*Goal of the exercise*: Can you set out every line of the listing below as a Markdown table with the columns No. and Line, numbering the rows and leaving out the blank lines?

** The data follows **

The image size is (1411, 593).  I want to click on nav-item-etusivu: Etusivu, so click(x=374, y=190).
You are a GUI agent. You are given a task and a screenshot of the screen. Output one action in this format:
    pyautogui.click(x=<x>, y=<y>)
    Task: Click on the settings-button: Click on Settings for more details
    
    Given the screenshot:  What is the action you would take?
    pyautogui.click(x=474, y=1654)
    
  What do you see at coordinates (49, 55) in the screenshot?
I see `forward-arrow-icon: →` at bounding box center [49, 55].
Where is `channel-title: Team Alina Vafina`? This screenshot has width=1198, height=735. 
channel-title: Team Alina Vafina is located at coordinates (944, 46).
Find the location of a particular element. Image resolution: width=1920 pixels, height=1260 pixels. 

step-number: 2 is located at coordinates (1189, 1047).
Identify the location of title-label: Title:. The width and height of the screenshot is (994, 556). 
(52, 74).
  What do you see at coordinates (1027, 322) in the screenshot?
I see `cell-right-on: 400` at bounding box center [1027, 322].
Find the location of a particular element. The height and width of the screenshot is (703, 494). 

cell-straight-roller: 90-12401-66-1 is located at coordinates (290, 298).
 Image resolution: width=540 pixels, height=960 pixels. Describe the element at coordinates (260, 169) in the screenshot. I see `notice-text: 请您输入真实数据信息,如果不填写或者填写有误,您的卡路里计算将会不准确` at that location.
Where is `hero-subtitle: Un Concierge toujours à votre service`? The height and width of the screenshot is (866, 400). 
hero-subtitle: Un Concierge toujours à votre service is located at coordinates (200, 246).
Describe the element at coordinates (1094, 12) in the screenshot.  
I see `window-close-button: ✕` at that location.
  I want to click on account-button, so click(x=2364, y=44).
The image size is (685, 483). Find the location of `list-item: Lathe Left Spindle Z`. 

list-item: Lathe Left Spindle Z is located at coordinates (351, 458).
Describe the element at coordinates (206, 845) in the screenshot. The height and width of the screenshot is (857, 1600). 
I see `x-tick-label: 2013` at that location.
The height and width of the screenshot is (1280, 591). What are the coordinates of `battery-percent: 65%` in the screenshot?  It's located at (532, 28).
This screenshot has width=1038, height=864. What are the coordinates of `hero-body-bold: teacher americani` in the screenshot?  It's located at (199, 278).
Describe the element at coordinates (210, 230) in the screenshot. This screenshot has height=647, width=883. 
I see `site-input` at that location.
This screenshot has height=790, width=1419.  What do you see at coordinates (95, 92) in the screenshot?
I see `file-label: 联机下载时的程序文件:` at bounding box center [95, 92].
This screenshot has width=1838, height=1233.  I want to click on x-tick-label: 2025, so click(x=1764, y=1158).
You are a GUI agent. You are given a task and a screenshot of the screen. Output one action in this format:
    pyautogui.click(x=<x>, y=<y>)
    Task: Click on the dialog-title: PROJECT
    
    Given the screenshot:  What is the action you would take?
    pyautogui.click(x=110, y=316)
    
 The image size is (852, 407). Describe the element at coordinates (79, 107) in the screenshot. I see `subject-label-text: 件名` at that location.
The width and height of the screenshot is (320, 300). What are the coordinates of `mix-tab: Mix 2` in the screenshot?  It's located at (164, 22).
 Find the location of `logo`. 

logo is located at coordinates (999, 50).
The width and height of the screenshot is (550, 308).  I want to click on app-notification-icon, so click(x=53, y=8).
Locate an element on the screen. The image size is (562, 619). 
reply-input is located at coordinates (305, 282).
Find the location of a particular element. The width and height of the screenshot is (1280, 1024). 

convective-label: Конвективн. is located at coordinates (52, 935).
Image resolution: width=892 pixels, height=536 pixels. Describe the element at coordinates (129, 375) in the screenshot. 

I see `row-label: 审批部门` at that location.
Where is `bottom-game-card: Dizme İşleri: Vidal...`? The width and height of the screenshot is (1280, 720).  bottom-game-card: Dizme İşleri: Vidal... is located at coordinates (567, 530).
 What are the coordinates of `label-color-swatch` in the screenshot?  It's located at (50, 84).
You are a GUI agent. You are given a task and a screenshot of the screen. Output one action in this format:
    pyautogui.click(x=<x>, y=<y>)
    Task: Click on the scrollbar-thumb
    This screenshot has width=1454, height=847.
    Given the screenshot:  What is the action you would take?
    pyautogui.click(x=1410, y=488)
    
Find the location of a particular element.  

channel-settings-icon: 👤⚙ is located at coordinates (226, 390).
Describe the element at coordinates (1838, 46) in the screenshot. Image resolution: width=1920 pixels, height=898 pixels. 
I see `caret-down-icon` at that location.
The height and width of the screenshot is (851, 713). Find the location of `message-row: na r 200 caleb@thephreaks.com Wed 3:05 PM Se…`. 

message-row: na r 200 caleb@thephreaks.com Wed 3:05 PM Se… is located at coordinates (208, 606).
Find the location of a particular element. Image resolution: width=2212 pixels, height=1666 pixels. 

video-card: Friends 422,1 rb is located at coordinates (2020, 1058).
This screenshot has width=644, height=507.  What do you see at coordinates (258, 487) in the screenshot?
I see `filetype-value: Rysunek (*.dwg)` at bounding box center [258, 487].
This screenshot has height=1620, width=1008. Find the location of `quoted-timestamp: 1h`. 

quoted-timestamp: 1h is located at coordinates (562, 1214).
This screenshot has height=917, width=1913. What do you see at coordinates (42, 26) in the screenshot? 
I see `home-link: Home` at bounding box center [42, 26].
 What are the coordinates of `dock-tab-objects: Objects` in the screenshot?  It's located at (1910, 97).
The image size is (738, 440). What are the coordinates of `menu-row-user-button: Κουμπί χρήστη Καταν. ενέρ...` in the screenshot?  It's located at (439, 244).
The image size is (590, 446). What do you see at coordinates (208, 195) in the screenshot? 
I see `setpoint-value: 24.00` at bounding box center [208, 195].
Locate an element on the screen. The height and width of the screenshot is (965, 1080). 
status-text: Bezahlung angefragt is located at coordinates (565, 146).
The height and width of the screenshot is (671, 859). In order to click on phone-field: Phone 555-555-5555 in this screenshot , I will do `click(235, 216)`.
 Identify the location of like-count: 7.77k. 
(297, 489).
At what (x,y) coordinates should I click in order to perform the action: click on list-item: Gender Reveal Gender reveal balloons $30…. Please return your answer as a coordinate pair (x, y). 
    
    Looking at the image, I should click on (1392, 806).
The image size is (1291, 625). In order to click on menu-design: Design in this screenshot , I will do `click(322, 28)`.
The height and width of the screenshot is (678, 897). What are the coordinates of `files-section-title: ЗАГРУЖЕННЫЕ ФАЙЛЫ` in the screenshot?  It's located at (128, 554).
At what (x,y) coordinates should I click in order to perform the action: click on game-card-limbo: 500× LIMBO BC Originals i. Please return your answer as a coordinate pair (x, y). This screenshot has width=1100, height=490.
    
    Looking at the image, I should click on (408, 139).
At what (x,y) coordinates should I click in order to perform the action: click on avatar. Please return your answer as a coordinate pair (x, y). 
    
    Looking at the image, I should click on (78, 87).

** End of The data **

*Exercise answer*:
| No. | Line |
|---|---|
| 1 | The image size is (1411, 593).  I want to click on nav-item-etusivu: Etusivu, so click(x=374, y=190). |
| 2 | You are a GUI agent. You are given a task and a screenshot of the screen. Output one action in this format: |
| 3 |     pyautogui.click(x=<x>, y=<y>) |
| 4 |     Task: Click on the settings-button: Click on Settings for more details |
| 5 |     Given the screenshot:  What is the action you would take? |
| 6 |     pyautogui.click(x=474, y=1654) |
| 7 |   What do you see at coordinates (49, 55) in the screenshot? |
| 8 | I see `forward-arrow-icon: →` at bounding box center [49, 55]. |
| 9 | Where is `channel-title: Team Alina Vafina`? This screenshot has width=1198, height=735.  |
| 10 | channel-title: Team Alina Vafina is located at coordinates (944, 46). |
| 11 | Find the location of a particular element. Image resolution: width=1920 pixels, height=1260 pixels.  |
| 12 | step-number: 2 is located at coordinates (1189, 1047). |
| 13 | Identify the location of title-label: Title:. The width and height of the screenshot is (994, 556).  |
| 14 | (52, 74). |
| 15 |   What do you see at coordinates (1027, 322) in the screenshot? |
| 16 | I see `cell-right-on: 400` at bounding box center [1027, 322]. |
| 17 | Find the location of a particular element. The height and width of the screenshot is (703, 494).  |
| 18 | cell-straight-roller: 90-12401-66-1 is located at coordinates (290, 298). |
| 19 |  Image resolution: width=540 pixels, height=960 pixels. Describe the element at coordinates (260, 169) in the screenshot. I see `notice-text: 请您输入真实数据信息,如果不填写或者填写有误,您的卡路里计算将会不准确` at that location. |
| 20 | Where is `hero-subtitle: Un Concierge toujours à votre service`? The height and width of the screenshot is (866, 400).  |
| 21 | hero-subtitle: Un Concierge toujours à votre service is located at coordinates (200, 246). |
| 22 | Describe the element at coordinates (1094, 12) in the screenshot.   |
| 23 | I see `window-close-button: ✕` at that location. |
| 24 |   I want to click on account-button, so click(x=2364, y=44). |
| 25 | The image size is (685, 483). Find the location of `list-item: Lathe Left Spindle Z`.  |
| 26 | list-item: Lathe Left Spindle Z is located at coordinates (351, 458). |
| 27 | Describe the element at coordinates (206, 845) in the screenshot. The height and width of the screenshot is (857, 1600).  |
| 28 | I see `x-tick-label: 2013` at that location. |
| 29 | The height and width of the screenshot is (1280, 591). What are the coordinates of `battery-percent: 65%` in the screenshot?  It's located at (532, 28). |
| 30 | This screenshot has width=1038, height=864. What are the coordinates of `hero-body-bold: teacher americani` in the screenshot?  It's located at (199, 278). |
| 31 | Describe the element at coordinates (210, 230) in the screenshot. This screenshot has height=647, width=883.  |
| 32 | I see `site-input` at that location. |
| 33 | This screenshot has height=790, width=1419.  What do you see at coordinates (95, 92) in the screenshot? |
| 34 | I see `file-label: 联机下载时的程序文件:` at bounding box center [95, 92]. |
| 35 | This screenshot has width=1838, height=1233.  I want to click on x-tick-label: 2025, so click(x=1764, y=1158). |
| 36 | You are a GUI agent. You are given a task and a screenshot of the screen. Output one action in this format: |
| 37 |     pyautogui.click(x=<x>, y=<y>) |
| 38 |     Task: Click on the dialog-title: PROJECT |
| 39 |     Given the screenshot:  What is the action you would take? |
| 40 |     pyautogui.click(x=110, y=316) |
| 41 |  The image size is (852, 407). Describe the element at coordinates (79, 107) in the screenshot. I see `subject-label-text: 件名` at that location. |
| 42 | The width and height of the screenshot is (320, 300). What are the coordinates of `mix-tab: Mix 2` in the screenshot?  It's located at (164, 22). |
| 43 |  Find the location of `logo`.  |
| 44 | logo is located at coordinates (999, 50). |
| 45 | The width and height of the screenshot is (550, 308).  I want to click on app-notification-icon, so click(x=53, y=8). |
| 46 | Locate an element on the screen. The image size is (562, 619).  |
| 47 | reply-input is located at coordinates (305, 282). |
| 48 | Find the location of a particular element. The width and height of the screenshot is (1280, 1024).  |
| 49 | convective-label: Конвективн. is located at coordinates (52, 935). |
| 50 | Image resolution: width=892 pixels, height=536 pixels. Describe the element at coordinates (129, 375) in the screenshot.  |
| 51 | I see `row-label: 审批部门` at that location. |
| 52 | Where is `bottom-game-card: Dizme İşleri: Vidal...`? The width and height of the screenshot is (1280, 720).  bottom-game-card: Dizme İşleri: Vidal... is located at coordinates (567, 530). |
| 53 |  What are the coordinates of `label-color-swatch` in the screenshot?  It's located at (50, 84). |
| 54 | You are a GUI agent. You are given a task and a screenshot of the screen. Output one action in this format: |
| 55 |     pyautogui.click(x=<x>, y=<y>) |
| 56 |     Task: Click on the scrollbar-thumb |
| 57 |     This screenshot has width=1454, height=847. |
| 58 |     Given the screenshot:  What is the action you would take? |
| 59 |     pyautogui.click(x=1410, y=488) |
| 60 | Find the location of a particular element.   |
| 61 | channel-settings-icon: 👤⚙ is located at coordinates (226, 390). |
| 62 | Describe the element at coordinates (1838, 46) in the screenshot. Image resolution: width=1920 pixels, height=898 pixels.  |
| 63 | I see `caret-down-icon` at that location. |
| 64 | The height and width of the screenshot is (851, 713). Find the location of `message-row: na r 200 caleb@thephreaks.com Wed 3:05 PM Se…`.  |
| 65 | message-row: na r 200 caleb@thephreaks.com Wed 3:05 PM Se… is located at coordinates (208, 606). |
| 66 | Find the location of a particular element. Image resolution: width=2212 pixels, height=1666 pixels.  |
| 67 | video-card: Friends 422,1 rb is located at coordinates (2020, 1058). |
| 68 | This screenshot has width=644, height=507.  What do you see at coordinates (258, 487) in the screenshot? |
| 69 | I see `filetype-value: Rysunek (*.dwg)` at bounding box center [258, 487]. |
| 70 | This screenshot has height=1620, width=1008. Find the location of `quoted-timestamp: 1h`.  |
| 71 | quoted-timestamp: 1h is located at coordinates (562, 1214). |
| 72 | This screenshot has height=917, width=1913. What do you see at coordinates (42, 26) in the screenshot?  |
| 73 | I see `home-link: Home` at bounding box center [42, 26]. |
| 74 |  What are the coordinates of `dock-tab-objects: Objects` in the screenshot?  It's located at (1910, 97). |
| 75 | The image size is (738, 440). What are the coordinates of `menu-row-user-button: Κουμπί χρήστη Καταν. ενέρ...` in the screenshot?  It's located at (439, 244). |
| 76 | The image size is (590, 446). What do you see at coordinates (208, 195) in the screenshot?  |
| 77 | I see `setpoint-value: 24.00` at bounding box center [208, 195]. |
| 78 | Locate an element on the screen. The height and width of the screenshot is (965, 1080).  |
| 79 | status-text: Bezahlung angefragt is located at coordinates (565, 146). |
| 80 | The height and width of the screenshot is (671, 859). In order to click on phone-field: Phone 555-555-5555 in this screenshot , I will do `click(235, 216)`. |
| 81 |  Identify the location of like-count: 7.77k.  |
| 82 | (297, 489). |
| 83 | At what (x,y) coordinates should I click in order to perform the action: click on list-item: Gender Reveal Gender reveal balloons $30…. Please return your answer as a coordinate pair (x, y).  |
| 84 |     Looking at the image, I should click on (1392, 806). |
| 85 | The image size is (1291, 625). In order to click on menu-design: Design in this screenshot , I will do `click(322, 28)`. |
| 86 | The height and width of the screenshot is (678, 897). What are the coordinates of `files-section-title: ЗАГРУЖЕННЫЕ ФАЙЛЫ` in the screenshot?  It's located at (128, 554). |
| 87 | At what (x,y) coordinates should I click in order to perform the action: click on game-card-limbo: 500× LIMBO BC Originals i. Please return your answer as a coordinate pair (x, y). This screenshot has width=1100, height=490. |
| 88 |     Looking at the image, I should click on (408, 139). |
| 89 | At what (x,y) coordinates should I click in order to perform the action: click on avatar. Please return your answer as a coordinate pair (x, y).  |
| 90 |     Looking at the image, I should click on (78, 87). |